Why .NET interviews feel harder than they are
We have coached hundreds of candidates through .NET hiring loops at startups and enterprise teams. The pattern is consistent: strong developers stumble not because they lack skills, but because they prepare randomly. You might drill LeetCode for two weeks while ignoring dependency injection, or memorize SOLID definitions without tying them to code you actually wrote. In 2025, interviewers expect you to connect language features, framework choices, and trade-offs in the same breath.
This guide is the sequence we use internally at Toolliyo when someone asks, "I have three weeks—what do I focus on?" Follow it in order if you are starting from scratch, or jump to weak sections if you already have experience.
Week 1: C# and .NET fundamentals that always come up
Value types, reference types, and memory
Expect questions on struct vs class, boxing, stack vs heap, and when readonly struct matters. You should explain why passing large structs by value can hurt performance and when records (record class, record struct) simplify immutable models.
public record OrderLine(Guid ProductId, int Quantity, decimal UnitPrice)
{
public decimal LineTotal => Quantity * UnitPrice;
}
Interviewers often follow with: "What happens if you mutate a record?" Know that positional records give you value-based equality and concise syntax, but you still need to understand copy semantics.
Async/await and threading
Never say "async makes code faster." Say: async frees threads while waiting on I/O. Be ready to discuss ConfigureAwait(false) in library code, deadlocks from blocking on .Result, and why Task.Run is not a fix for blocking database calls.
- Explain the thread pool and why ASP.NET Core handles concurrent requests without one thread per request.
- Describe cancellation tokens and where you pass
CancellationTokenin EF Core and HttpClient calls. - Mention
IAsyncEnumerable<T>for streaming large result sets.
LINQ, IEnumerable, and IQueryable
Know deferred execution. A classic trap: filtering in memory after materializing an entire table. Practice explaining when EF translates LINQ to SQL and when it does not.
Week 2: ASP.NET Core, APIs, and security
Request pipeline and middleware
Draw the pipeline from Kestrel through routing, authentication, authorization, and endpoints. Interviewers love "where would you add correlation IDs?" or "how do you handle global exceptions?" Have a concrete answer: custom middleware or IExceptionHandler in .NET 8+.
Dependency injection lifetimes
Memorize the three lifetimes and one anti-pattern:
- Transient — new instance every resolution; good for lightweight stateless services.
- Scoped — one per HTTP request; use for DbContext and unit-of-work patterns.
- Singleton — one for app lifetime; must be thread-safe; never inject scoped into singleton.

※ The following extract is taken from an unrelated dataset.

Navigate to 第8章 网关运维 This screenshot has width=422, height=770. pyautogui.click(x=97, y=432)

Captive dependency (singleton holding scoped) is a common follow-up. Explain how you would detect it in logs or with validation at startup.
Authentication vs authorization
JWT bearer tokens, cookie auth, OpenID Connect—pick the stack you have used and go deep. For APIs, cover token validation, refresh strategies, and why you store secrets in Azure Key Vault or similar, not appsettings in source control.
Week 3: Data access, SQL, and system thinking
Entity Framework Core essentials
You do not need to be an EF guru, but you must explain migrations, tracking vs no-tracking queries, N+1 problems, and when raw SQL or Dapper is appropriate. Walk through fixing an N+1 with .Include() or projection with .Select().
SQL skills interviewers still test
Indexes, clustered vs non-clustered, execution plans at a high level, JOIN types, and window functions for reporting queries. Write a query that returns the second-highest salary per department—then explain whether your index strategy supports it.
Light system design for mid-level roles
Practice one design: "Build a URL shortener" or "Design an order processing API." Cover REST boundaries, idempotency keys, message queues for slow work, and caching with clear invalidation rules. You are not expected to design Netflix at most .NET mid-level loops—show structured thinking.
Behavioral and culture rounds
Use STAR (Situation, Task, Action, Result) but sound like a human. Prepare three stories: a production incident you helped resolve, a disagreement about technical direction, and a time you improved code quality or delivery speed. Quantify results when possible: "Reduced p95 latency from 800ms to 220ms by adding a read-through cache and fixing two N+1 queries."
Mock interview checklist
- Explain a recent project architecture in five minutes without jargon overload.
- Live-code a small API endpoint with validation and proper HTTP status codes.
- Debug a snippet with a DI lifetime bug or async deadlock.
- Whiteboard database schema for a feature you shipped.
- Ask the interviewer two thoughtful questions about team practices and on-call expectations.
Resources we actually recommend
Official Microsoft docs for ASP.NET Core and EF Core, Jon Skeet's C# in Depth for language depth, and one structured course for gaps—not twelve random YouTube playlists. Pair reading with building a small portfolio API deployed to Azure or Docker so you can speak from shipped code.
Interview prep is a project with a deadline. Block daily time, record yourself answering aloud, and fix weak answers the same day. You already know more than you think; the job is to make that visible in forty-five minutes.